Syrians protest under watch of Arab League monitors

Correction: Earlier versions of this article said the Arab League monitors had also visited the city of Deraa. The article has been corrected.

A rare visit by foreign officials inside the increasingly desperate Syrian city of Homs was met Tuesday by frantic pleas from residents amid a crackdown against protesters by forces of President Bashar al-Assad.

The arrival of the delegation of observers from the Arab League in the centrally located city marked one of the few chances for embattled Syrians to make their case directly to the outside world. Many people complained that violence continued to rage despite the monitors’ presence and that the international community had done too little to protect them during the nine-month-old uprising.

“We are unarmed people who are dying,” shouted one man, shown in a video uploaded to YouTube on Tuesday, as he accosted some of the 50 observers now in the country. He asked them to go deeper into the city and pointed out out pools of blood and shattered buildings. “Where is the world?” asked a man in another video.

Opposition groups had called for the Arab League to send a team to Homs, regarded as a center of the uprising, to monitor whether Syrian authorities were sticking to an agreement to withdraw soldiers from populated areas and stop using deadly force against protesters.

Just before the visit, army tanks withdrew from the city or were hidden in government buildings, and snipers on the rooftops exchanged their uniforms for civilian clothes, said Saleem Qabani, a protester reached by Skype. He added that he saw soldiers near a security checkpoint changing into police uniforms.

Syria has imposed strict limits on reporters in the country, making it impossible to independently confirm his and other reports.

As the monitors visited the hard-hit Homs neighborhood of Baba Amr, tens of thousands of people gathered in the streets and headed toward Clock Square in the city center to demand the ouster of Assad, said Rami Abdulrahman of the London-based Syrian Observatory for Human Rights.

At the demonstration, the largest in the city since the summer, observers were able to see security forces firing on the crowd, Qabani said. “The massacre committed was in front of their eyes, so their visit did not change anything,” he said.

Anti-government activists say that more than 100 people have been killed by security forces in Homs in the past week and that areas including Baba Amr have been surrounded by hundreds of tanks, which have been shelling residential areas, while food, fuel and medicine run low. Some elements of the opposition in Homs have taken up arms, allying themselves with the loose group of army defectors and rebels known as the Free Syrian Army.

“The regime used the last several days as an opportunity to escalate their attacks on several . . . neighborhoods in Homs and other cities prior to the deployment of these monitors,” State Department spokesman Mark Toner said Tuesday in Washington.

Toner also expressed hope that the monitors would be able to do their work. “We obviously look to these individuals to be intrepid in their search for the truth of what’s happening on the ground,” he said. He said the United States “would . . . demand that the Syrian authorities allow them full access to the Syrian people in order to carry out their mission.”

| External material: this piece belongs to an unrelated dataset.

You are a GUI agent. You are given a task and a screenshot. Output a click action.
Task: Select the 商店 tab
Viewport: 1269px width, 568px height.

The observers are traveling with Syrian security forces, raising doubts for those in the opposition about whether they will be able to monitor the situation effectively. The relatively small number of monitors has also prompted some opposition leaders to dismiss the mission as a waste of time. A contingent of 500 was initially discussed, but only 150 are now likely to enter the country, according to Wissam Tarif, a rights activist with the Avaaz movement.

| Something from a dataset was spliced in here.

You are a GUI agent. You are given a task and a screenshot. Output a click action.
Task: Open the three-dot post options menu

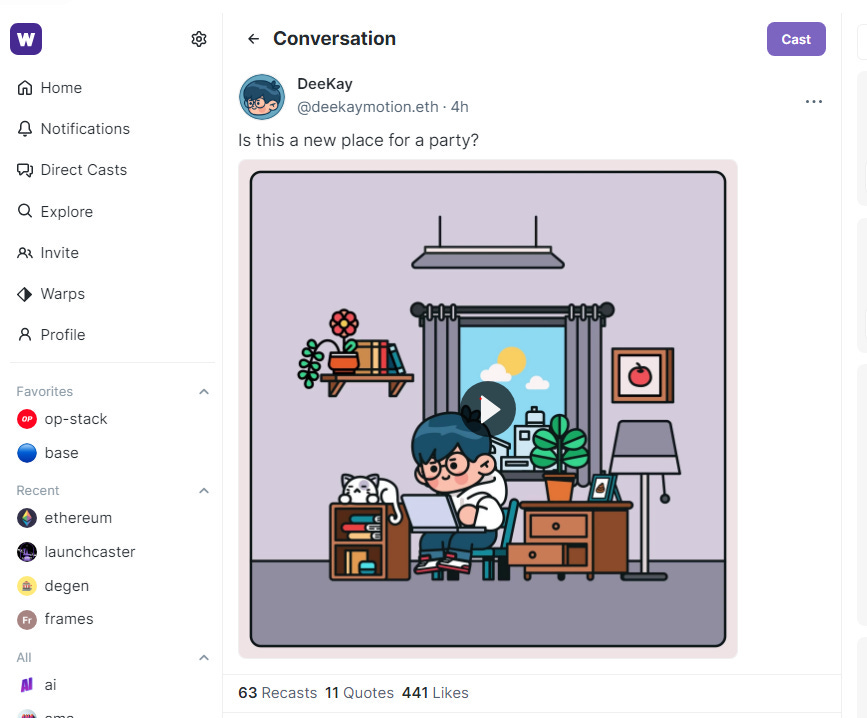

“This mission was born dead,” said Tarif, who was initially nominated by the Arab League as a monitor but withdrew because of concerns about the operation.

Human Rights Watch reported Tuesday that security sources said in interviews with its researchers that political detainees in Homs were being transferred out of prisons ahead of the Arab League visit.

However, the Syrian National Council, an umbrella opposition group whose members are mostly outside Syria, said the fact that observers had witnessed a protest and been allowed into the troubled Baba Amr neighborhood was a sign that they had been exposed to the true nature of the unrest.

Bassma Kodmani, spokeswoman for the group, said its members had been providing guidance to the Arab League team on areas to visit, identifying places where activists allege that security forces have cracked down on protests.

“We have all sorts of doubts and apprehensions about the mission, but we have supported it as much as we can,” she said.

She said that the observers had asked to visit several cities where protests and clashes had taken place and that the next step would be for the Arab League to meet and decide whether to refer the situation to the U.N. Security Council. Some observers walked around parts of Homs without escorts and met with leading figures from the local opposition movement, eyewitnesses said.

The unrest has threatened to spill into neighboring countries, with at least two violent border incidents reported Tuesday. Three Lebanese men were shot dead by Syrian security forces with heavy machine guns on Syrian territory near the border with Lebanon — where many people mistrust Syrian authorities — according to the Lebanese national news agency. In addition, Syrian state media reported that security forces had killed several “terrorists” attempting to enter the country from Turkey.

An explosion at an oil pipeline outside Homs on Tuesday threatened the main power station in the area, jeopardizing an already shaky electricity supply. Medical supplies are said to be running short, and in some areas residents report that dead and wounded people lie in the streets, with soldiers preventing all movement.